— Task details —
Copy out all of the data exactly as it appears.

▼

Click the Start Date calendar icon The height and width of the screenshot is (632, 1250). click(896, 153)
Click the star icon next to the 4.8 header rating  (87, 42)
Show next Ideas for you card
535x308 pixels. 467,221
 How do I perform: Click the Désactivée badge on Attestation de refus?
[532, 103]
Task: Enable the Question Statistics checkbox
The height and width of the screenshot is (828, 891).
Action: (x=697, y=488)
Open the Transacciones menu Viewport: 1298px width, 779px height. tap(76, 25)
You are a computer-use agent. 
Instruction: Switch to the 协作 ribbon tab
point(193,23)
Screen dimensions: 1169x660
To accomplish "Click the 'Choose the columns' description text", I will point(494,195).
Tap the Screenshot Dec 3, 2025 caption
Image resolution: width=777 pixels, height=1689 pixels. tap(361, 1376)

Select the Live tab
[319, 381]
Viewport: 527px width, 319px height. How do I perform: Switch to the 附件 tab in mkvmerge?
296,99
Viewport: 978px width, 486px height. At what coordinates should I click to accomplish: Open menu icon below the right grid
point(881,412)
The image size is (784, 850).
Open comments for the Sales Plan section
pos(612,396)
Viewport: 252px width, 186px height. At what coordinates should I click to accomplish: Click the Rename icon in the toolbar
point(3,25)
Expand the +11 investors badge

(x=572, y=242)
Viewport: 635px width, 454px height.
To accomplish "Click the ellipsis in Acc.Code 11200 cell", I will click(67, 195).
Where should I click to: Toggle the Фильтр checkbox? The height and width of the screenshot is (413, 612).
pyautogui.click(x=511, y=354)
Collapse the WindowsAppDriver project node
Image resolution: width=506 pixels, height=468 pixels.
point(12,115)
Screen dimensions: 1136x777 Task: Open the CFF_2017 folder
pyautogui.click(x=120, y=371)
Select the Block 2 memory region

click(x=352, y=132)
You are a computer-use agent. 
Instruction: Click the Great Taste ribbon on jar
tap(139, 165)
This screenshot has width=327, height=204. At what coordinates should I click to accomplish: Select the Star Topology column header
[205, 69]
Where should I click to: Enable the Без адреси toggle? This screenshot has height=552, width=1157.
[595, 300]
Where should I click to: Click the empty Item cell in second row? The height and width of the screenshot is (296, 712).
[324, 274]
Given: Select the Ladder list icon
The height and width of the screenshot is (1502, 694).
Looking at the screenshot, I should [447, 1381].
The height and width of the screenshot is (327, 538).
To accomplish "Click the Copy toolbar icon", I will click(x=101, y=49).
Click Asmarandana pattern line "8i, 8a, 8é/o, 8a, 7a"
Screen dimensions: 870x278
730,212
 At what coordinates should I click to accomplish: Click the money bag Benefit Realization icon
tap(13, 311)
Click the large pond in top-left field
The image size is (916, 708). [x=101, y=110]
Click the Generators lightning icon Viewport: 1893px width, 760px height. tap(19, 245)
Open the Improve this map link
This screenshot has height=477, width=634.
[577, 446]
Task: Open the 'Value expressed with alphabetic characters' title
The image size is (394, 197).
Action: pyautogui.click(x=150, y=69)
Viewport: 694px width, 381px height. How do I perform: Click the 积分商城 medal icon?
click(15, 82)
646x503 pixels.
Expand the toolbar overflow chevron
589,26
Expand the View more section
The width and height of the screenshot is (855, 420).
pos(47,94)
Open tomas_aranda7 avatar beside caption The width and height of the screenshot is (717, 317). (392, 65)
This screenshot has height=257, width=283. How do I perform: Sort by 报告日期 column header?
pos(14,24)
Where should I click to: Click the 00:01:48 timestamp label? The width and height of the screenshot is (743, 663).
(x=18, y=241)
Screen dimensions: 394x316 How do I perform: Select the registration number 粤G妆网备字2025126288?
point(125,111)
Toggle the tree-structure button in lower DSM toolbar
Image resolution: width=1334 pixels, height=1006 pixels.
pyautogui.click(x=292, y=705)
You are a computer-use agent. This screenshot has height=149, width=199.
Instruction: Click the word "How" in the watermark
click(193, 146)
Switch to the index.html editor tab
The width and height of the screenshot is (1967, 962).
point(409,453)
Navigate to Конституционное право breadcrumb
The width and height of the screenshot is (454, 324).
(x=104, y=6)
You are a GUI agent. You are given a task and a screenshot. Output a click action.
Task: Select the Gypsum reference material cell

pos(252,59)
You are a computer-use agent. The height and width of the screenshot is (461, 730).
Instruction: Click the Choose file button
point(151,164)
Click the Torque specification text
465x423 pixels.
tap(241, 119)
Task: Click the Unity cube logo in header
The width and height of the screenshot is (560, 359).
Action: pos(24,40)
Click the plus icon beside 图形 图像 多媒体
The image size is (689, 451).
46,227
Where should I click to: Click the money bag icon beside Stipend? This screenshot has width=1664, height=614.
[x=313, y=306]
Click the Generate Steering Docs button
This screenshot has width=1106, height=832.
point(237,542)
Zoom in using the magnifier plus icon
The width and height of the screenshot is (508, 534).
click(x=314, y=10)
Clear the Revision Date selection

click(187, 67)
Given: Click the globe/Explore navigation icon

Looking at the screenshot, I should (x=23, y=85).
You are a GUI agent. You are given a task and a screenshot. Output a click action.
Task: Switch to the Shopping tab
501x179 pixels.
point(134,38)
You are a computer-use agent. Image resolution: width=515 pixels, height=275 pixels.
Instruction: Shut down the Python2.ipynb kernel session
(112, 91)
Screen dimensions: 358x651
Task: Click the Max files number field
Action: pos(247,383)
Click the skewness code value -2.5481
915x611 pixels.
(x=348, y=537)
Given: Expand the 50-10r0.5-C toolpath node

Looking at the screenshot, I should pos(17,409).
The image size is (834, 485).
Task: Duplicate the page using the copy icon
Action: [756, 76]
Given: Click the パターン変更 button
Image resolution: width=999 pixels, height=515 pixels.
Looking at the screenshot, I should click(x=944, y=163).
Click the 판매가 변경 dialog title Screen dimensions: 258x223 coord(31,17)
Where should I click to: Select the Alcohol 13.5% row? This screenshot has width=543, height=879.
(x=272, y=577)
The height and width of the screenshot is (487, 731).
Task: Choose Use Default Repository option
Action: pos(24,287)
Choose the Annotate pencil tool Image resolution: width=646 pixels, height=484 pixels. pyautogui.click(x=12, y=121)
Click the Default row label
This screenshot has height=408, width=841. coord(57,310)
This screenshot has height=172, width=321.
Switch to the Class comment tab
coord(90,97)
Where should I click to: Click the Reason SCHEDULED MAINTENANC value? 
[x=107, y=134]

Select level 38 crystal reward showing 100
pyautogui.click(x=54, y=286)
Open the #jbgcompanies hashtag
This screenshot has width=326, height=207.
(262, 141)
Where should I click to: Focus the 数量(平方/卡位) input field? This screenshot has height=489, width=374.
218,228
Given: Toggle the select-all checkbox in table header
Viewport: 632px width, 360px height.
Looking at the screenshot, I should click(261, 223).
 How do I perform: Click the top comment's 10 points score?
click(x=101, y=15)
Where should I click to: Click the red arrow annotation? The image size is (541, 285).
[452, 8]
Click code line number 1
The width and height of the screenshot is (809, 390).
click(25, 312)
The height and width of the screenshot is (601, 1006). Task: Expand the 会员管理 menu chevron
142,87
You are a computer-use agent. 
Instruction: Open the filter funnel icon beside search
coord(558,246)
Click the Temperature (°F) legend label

▲

— Response box —
Click the Start Date calendar icon The height and width of the screenshot is (632, 1250). click(896, 153)
Click the star icon next to the 4.8 header rating  (87, 42)
Show next Ideas for you card
535x308 pixels. 467,221
 How do I perform: Click the Désactivée badge on Attestation de refus?
[532, 103]
Task: Enable the Question Statistics checkbox
The height and width of the screenshot is (828, 891).
Action: (x=697, y=488)
Open the Transacciones menu Viewport: 1298px width, 779px height. tap(76, 25)
You are a computer-use agent. 
Instruction: Switch to the 协作 ribbon tab
point(193,23)
Screen dimensions: 1169x660
To accomplish "Click the 'Choose the columns' description text", I will point(494,195).
Tap the Screenshot Dec 3, 2025 caption
Image resolution: width=777 pixels, height=1689 pixels. tap(361, 1376)

Select the Live tab
[319, 381]
Viewport: 527px width, 319px height. How do I perform: Switch to the 附件 tab in mkvmerge?
296,99
Viewport: 978px width, 486px height. At what coordinates should I click to accomplish: Open menu icon below the right grid
point(881,412)
The image size is (784, 850).
Open comments for the Sales Plan section
pos(612,396)
Viewport: 252px width, 186px height. At what coordinates should I click to accomplish: Click the Rename icon in the toolbar
point(3,25)
Expand the +11 investors badge

(x=572, y=242)
Viewport: 635px width, 454px height.
To accomplish "Click the ellipsis in Acc.Code 11200 cell", I will click(67, 195).
Where should I click to: Toggle the Фильтр checkbox? The height and width of the screenshot is (413, 612).
pyautogui.click(x=511, y=354)
Collapse the WindowsAppDriver project node
Image resolution: width=506 pixels, height=468 pixels.
point(12,115)
Screen dimensions: 1136x777 Task: Open the CFF_2017 folder
pyautogui.click(x=120, y=371)
Select the Block 2 memory region

click(x=352, y=132)
You are a computer-use agent. 
Instruction: Click the Great Taste ribbon on jar
tap(139, 165)
This screenshot has width=327, height=204. At what coordinates should I click to accomplish: Select the Star Topology column header
[205, 69]
Where should I click to: Enable the Без адреси toggle? This screenshot has height=552, width=1157.
[595, 300]
Where should I click to: Click the empty Item cell in second row? The height and width of the screenshot is (296, 712).
[324, 274]
Given: Select the Ladder list icon
The height and width of the screenshot is (1502, 694).
Looking at the screenshot, I should [447, 1381].
The height and width of the screenshot is (327, 538).
To accomplish "Click the Copy toolbar icon", I will click(x=101, y=49).
Click Asmarandana pattern line "8i, 8a, 8é/o, 8a, 7a"
Screen dimensions: 870x278
730,212
 At what coordinates should I click to accomplish: Click the money bag Benefit Realization icon
tap(13, 311)
Click the large pond in top-left field
The image size is (916, 708). [x=101, y=110]
Click the Generators lightning icon Viewport: 1893px width, 760px height. tap(19, 245)
Open the Improve this map link
This screenshot has height=477, width=634.
[577, 446]
Task: Open the 'Value expressed with alphabetic characters' title
The image size is (394, 197).
Action: pyautogui.click(x=150, y=69)
Viewport: 694px width, 381px height. How do I perform: Click the 积分商城 medal icon?
click(15, 82)
646x503 pixels.
Expand the toolbar overflow chevron
589,26
Expand the View more section
The width and height of the screenshot is (855, 420).
pos(47,94)
Open tomas_aranda7 avatar beside caption The width and height of the screenshot is (717, 317). (392, 65)
This screenshot has height=257, width=283. How do I perform: Sort by 报告日期 column header?
pos(14,24)
Where should I click to: Click the 00:01:48 timestamp label? The width and height of the screenshot is (743, 663).
(x=18, y=241)
Screen dimensions: 394x316 How do I perform: Select the registration number 粤G妆网备字2025126288?
point(125,111)
Toggle the tree-structure button in lower DSM toolbar
Image resolution: width=1334 pixels, height=1006 pixels.
pyautogui.click(x=292, y=705)
You are a computer-use agent. This screenshot has height=149, width=199.
Instruction: Click the word "How" in the watermark
click(193, 146)
Switch to the index.html editor tab
The width and height of the screenshot is (1967, 962).
point(409,453)
Navigate to Конституционное право breadcrumb
The width and height of the screenshot is (454, 324).
(x=104, y=6)
You are a GUI agent. You are given a task and a screenshot. Output a click action.
Task: Select the Gypsum reference material cell

pos(252,59)
You are a computer-use agent. The height and width of the screenshot is (461, 730).
Instruction: Click the Choose file button
point(151,164)
Click the Torque specification text
465x423 pixels.
tap(241, 119)
Task: Click the Unity cube logo in header
The width and height of the screenshot is (560, 359).
Action: pos(24,40)
Click the plus icon beside 图形 图像 多媒体
The image size is (689, 451).
46,227
Where should I click to: Click the money bag icon beside Stipend? This screenshot has width=1664, height=614.
[x=313, y=306]
Click the Generate Steering Docs button
This screenshot has width=1106, height=832.
point(237,542)
Zoom in using the magnifier plus icon
The width and height of the screenshot is (508, 534).
click(x=314, y=10)
Clear the Revision Date selection

click(187, 67)
Given: Click the globe/Explore navigation icon

Looking at the screenshot, I should (x=23, y=85).
You are a GUI agent. You are given a task and a screenshot. Output a click action.
Task: Switch to the Shopping tab
501x179 pixels.
point(134,38)
You are a computer-use agent. Image resolution: width=515 pixels, height=275 pixels.
Instruction: Shut down the Python2.ipynb kernel session
(112, 91)
Screen dimensions: 358x651
Task: Click the Max files number field
Action: pos(247,383)
Click the skewness code value -2.5481
915x611 pixels.
(x=348, y=537)
Given: Expand the 50-10r0.5-C toolpath node

Looking at the screenshot, I should pos(17,409).
The image size is (834, 485).
Task: Duplicate the page using the copy icon
Action: [756, 76]
Given: Click the パターン変更 button
Image resolution: width=999 pixels, height=515 pixels.
Looking at the screenshot, I should click(x=944, y=163).
Click the 판매가 변경 dialog title Screen dimensions: 258x223 coord(31,17)
Where should I click to: Select the Alcohol 13.5% row? This screenshot has width=543, height=879.
(x=272, y=577)
The height and width of the screenshot is (487, 731).
Task: Choose Use Default Repository option
Action: pos(24,287)
Choose the Annotate pencil tool Image resolution: width=646 pixels, height=484 pixels. pyautogui.click(x=12, y=121)
Click the Default row label
This screenshot has height=408, width=841. coord(57,310)
This screenshot has height=172, width=321.
Switch to the Class comment tab
coord(90,97)
Where should I click to: Click the Reason SCHEDULED MAINTENANC value? 
[x=107, y=134]

Select level 38 crystal reward showing 100
pyautogui.click(x=54, y=286)
Open the #jbgcompanies hashtag
This screenshot has width=326, height=207.
(262, 141)
Where should I click to: Focus the 数量(平方/卡位) input field? This screenshot has height=489, width=374.
218,228
Given: Toggle the select-all checkbox in table header
Viewport: 632px width, 360px height.
Looking at the screenshot, I should click(261, 223).
 How do I perform: Click the top comment's 10 points score?
click(x=101, y=15)
Where should I click to: Click the red arrow annotation? The image size is (541, 285).
[452, 8]
Click code line number 1
The width and height of the screenshot is (809, 390).
click(25, 312)
The height and width of the screenshot is (601, 1006). Task: Expand the 会员管理 menu chevron
142,87
You are a computer-use agent. 
Instruction: Open the filter funnel icon beside search
coord(558,246)
Click the Temperature (°F) legend label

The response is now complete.